Impact of CHADS2 Score on Neurological Severity and Long-Term Outcome in Atrial Fibrillation-Related Ischemic Stroke.
- Author:
Dohoung KIM
1
;
Jong Won CHUNG
;
Chi Kyung KIM
;
Wi Sun RYU
;
Eun Sun PARK
;
Seung Hoon LEE
;
Byung Woo YOON
Author Information
- Publication Type:Original Article
- Keywords: atrial fibrillation; ischemic stroke; CHADS2 score; neurological severity; outcome
- MeSH: Atrial Fibrillation; Cause of Death; Cohort Studies; Diabetes Mellitus; Follow-Up Studies; Heart Failure; Humans; Hypertension; Ischemic Attack, Transient; National Institutes of Health (U.S.); Odds Ratio; Stroke
- From:Journal of Clinical Neurology 2012;8(4):251-258
- CountryRepublic of Korea
- Language:English
- Abstract: BACKGROUND AND PURPOSE: The CHADS2 (an acronym for congestive heart failure, hypertension, age > or =75 years, diabetes mellitus, and prior stroke or transient ischemic attack or thromboembolism) score is a widely used system for estimating the risk of stroke in patients with atrial fibrillation.

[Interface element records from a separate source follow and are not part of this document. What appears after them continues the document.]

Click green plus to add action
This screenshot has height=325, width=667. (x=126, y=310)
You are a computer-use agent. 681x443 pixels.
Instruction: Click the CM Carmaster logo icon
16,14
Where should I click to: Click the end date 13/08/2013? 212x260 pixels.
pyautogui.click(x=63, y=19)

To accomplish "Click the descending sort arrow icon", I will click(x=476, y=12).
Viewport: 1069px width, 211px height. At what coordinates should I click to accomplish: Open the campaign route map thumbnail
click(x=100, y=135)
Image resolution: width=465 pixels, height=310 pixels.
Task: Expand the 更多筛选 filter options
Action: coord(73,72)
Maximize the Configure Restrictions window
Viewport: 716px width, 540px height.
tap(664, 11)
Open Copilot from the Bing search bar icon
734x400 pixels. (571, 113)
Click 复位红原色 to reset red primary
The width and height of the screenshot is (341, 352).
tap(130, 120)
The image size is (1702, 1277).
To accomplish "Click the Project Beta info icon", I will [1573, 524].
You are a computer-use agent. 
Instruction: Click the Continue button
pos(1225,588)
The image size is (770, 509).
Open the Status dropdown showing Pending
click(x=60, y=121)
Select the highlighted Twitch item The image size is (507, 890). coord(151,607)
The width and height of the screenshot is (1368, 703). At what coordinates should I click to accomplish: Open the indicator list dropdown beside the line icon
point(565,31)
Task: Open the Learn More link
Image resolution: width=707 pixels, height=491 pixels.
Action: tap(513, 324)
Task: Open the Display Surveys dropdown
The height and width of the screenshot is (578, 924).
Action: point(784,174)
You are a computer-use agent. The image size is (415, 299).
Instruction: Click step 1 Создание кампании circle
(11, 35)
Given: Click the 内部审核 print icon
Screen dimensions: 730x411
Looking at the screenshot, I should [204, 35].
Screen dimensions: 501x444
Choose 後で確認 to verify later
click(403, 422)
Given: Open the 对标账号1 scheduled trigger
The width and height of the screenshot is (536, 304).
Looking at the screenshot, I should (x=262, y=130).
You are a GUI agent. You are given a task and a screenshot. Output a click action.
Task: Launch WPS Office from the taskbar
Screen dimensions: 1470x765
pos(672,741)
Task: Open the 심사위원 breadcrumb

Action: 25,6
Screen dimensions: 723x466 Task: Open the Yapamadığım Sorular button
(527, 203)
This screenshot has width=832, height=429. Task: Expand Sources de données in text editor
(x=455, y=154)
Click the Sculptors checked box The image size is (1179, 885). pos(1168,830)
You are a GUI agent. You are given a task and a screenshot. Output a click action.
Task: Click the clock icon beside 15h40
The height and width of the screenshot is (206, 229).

However, how the CHADS2 score is related to stroke severity and outcome in patients with strokes due to atrial fibrillation has not yet been elucidated. METHODS: We enrolled patients with atrial fibrillation who visited our stroke center within 7 days after the onset of acute ischemic stroke between October 2002 and September 2008. CHADS2 scores were categorized into three groups: 0 points, low risk; 1 or 2 points, intermediate risk; and 3-6 points, high risk. Poor neurological state was defined as follows: a National Institutes of Health Stroke Scale (NIHSS) score of > or =2, and a modified Rankin Scale (mRS) score of > or =3 at discharge. Mortality information was ascertained as at December 2008. RESULTS: A cohort of 298 patients with atrial-fibrillation-related stroke was included in this study. A high-risk CHADS2 score at admission was a powerful predictor of poor neurological outcome [for NIHSS: odds ratio (OR), 4.17; 95% confidence interval (CI), 1.76-9.87; for mRS: OR, 2.97; 95% CI, 1.23-7.16] after controlling for all possible confounders. In addition, a high-risk CHADS2 score was an independent predictor of all causes of death during the follow-up [hazard ratio (HR), 3.01; 95% CI, 1.18-7.65] and vascular death (HR, 12.25; 95% CI, 1.50-99.90). CONCLUSIONS: Although the CHADS2 score was originally designed to distinguish patients with a future risk of stroke, our study shows that it may also be used to predict poor neurological outcome after atrial-fibrillation-related stroke.